ACTIVITY A:
In the abstract on agoraphobic cognitions in younger and older patients, which questionnaire was used to assess agoraphobic cognitions?
ACTIVITY B:
Write a continuation of the abstract on agoraphobic cognitions in younger and older patients, beginning after its last sentence.

TEXT PROVIDED:
....

Hendriks GJ, Keijsers GP, Kampman M, Voshaar RC, Hoogduin CA
Am J Geriatr Psychiatry 2010 Dec;18(12):1155-8
OBJECTIVES: To compare the agoraphobic cognitions of younger and older patients suffering from panic disorder with agoraphobia by means of existing questionnaires.
METHOD: Agoraphobic cognitions were assessed using the Agoraphobic Cognitions Questionnaire (ACQ) in 205 patients confirmed with confirmed panic disorder with agoraphobia (Diagnostic and Statistical Manual, Fourth Edition, Text Revision) and analyzed at the item level applying a Bonferroni correction.

....

SUPPLIED MATERIAL:
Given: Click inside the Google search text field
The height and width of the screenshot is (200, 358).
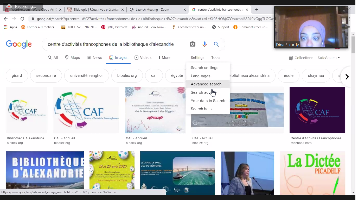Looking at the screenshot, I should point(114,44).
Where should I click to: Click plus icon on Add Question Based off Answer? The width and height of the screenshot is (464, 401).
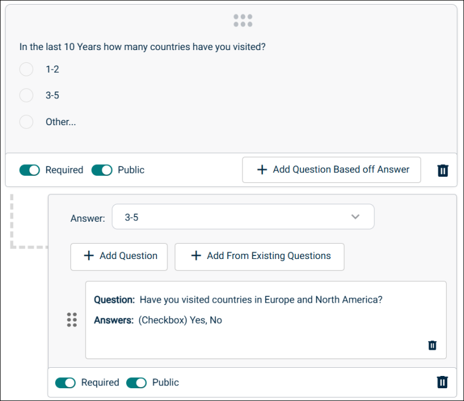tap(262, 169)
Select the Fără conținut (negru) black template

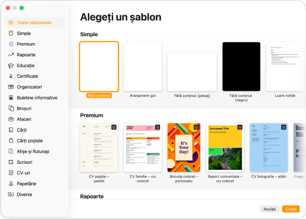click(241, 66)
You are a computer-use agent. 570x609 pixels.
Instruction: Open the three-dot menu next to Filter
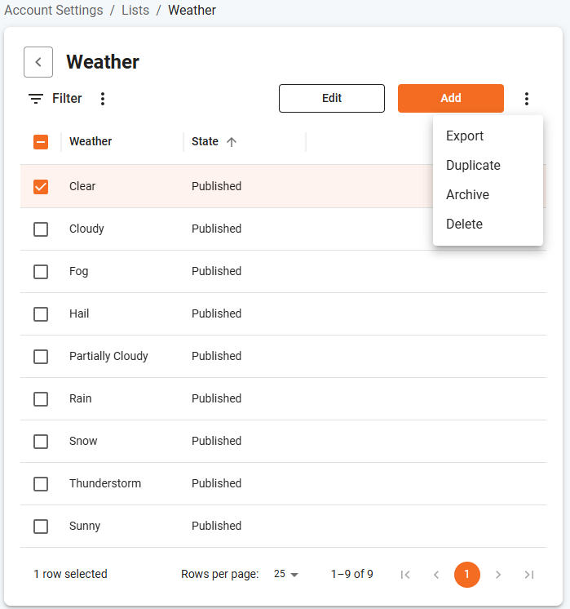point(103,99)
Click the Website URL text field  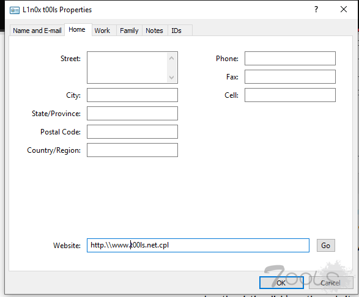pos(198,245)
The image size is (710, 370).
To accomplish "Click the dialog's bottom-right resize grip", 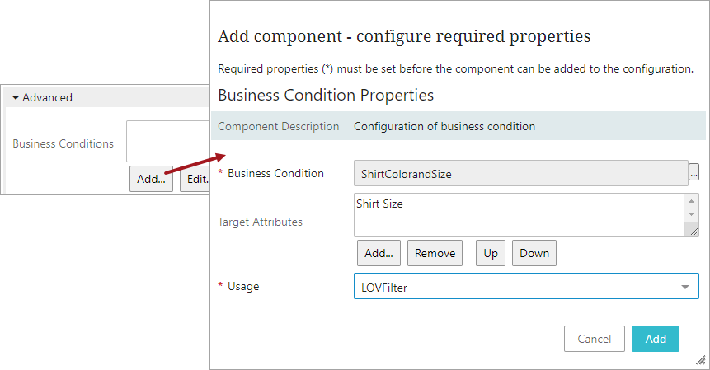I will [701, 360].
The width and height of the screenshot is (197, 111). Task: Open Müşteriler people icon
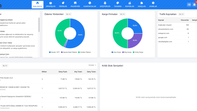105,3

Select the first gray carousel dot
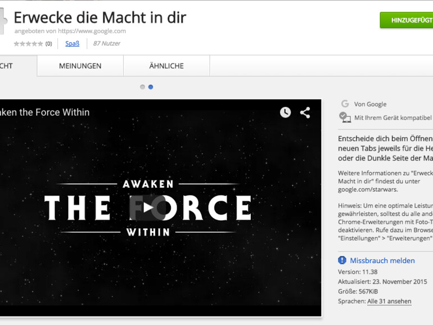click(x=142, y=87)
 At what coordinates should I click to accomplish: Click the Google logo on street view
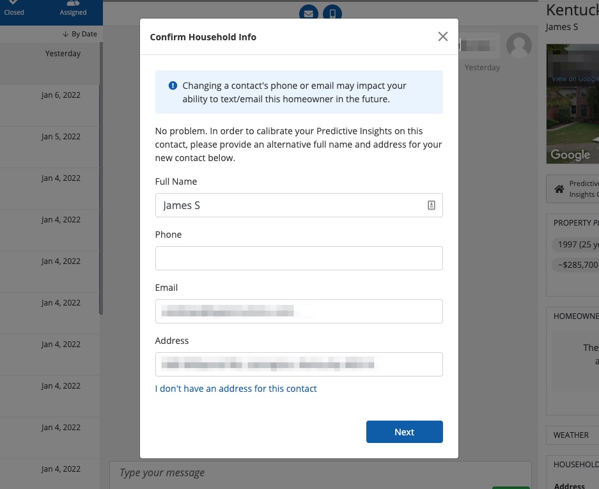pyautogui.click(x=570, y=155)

....

TASK ANSWER A:
The Agoraphobic Cognitions Questionnaire (ACQ).

TASK ANSWER B:
RESULTS: The 48 patients who were older than 60 years had a significantly lower mean (SD) ACQ total score than their younger counterparts (1.6 [0.5] versus 2.1 [0.6]; t = 5.7, df = 203, p < 0.001), with their scores on the items fear of going crazy, acting foolishly, losing control, passing out, and brain tumors (p < 0.004) being significantly lower.
CONCLUSION: The differential effect at the ACQ item level suggests that some cognitions seem less relevant for agoraphobic panic disorder in later life. Future research should explore whether and which agerelated cognitions are missed in the current questionnaires.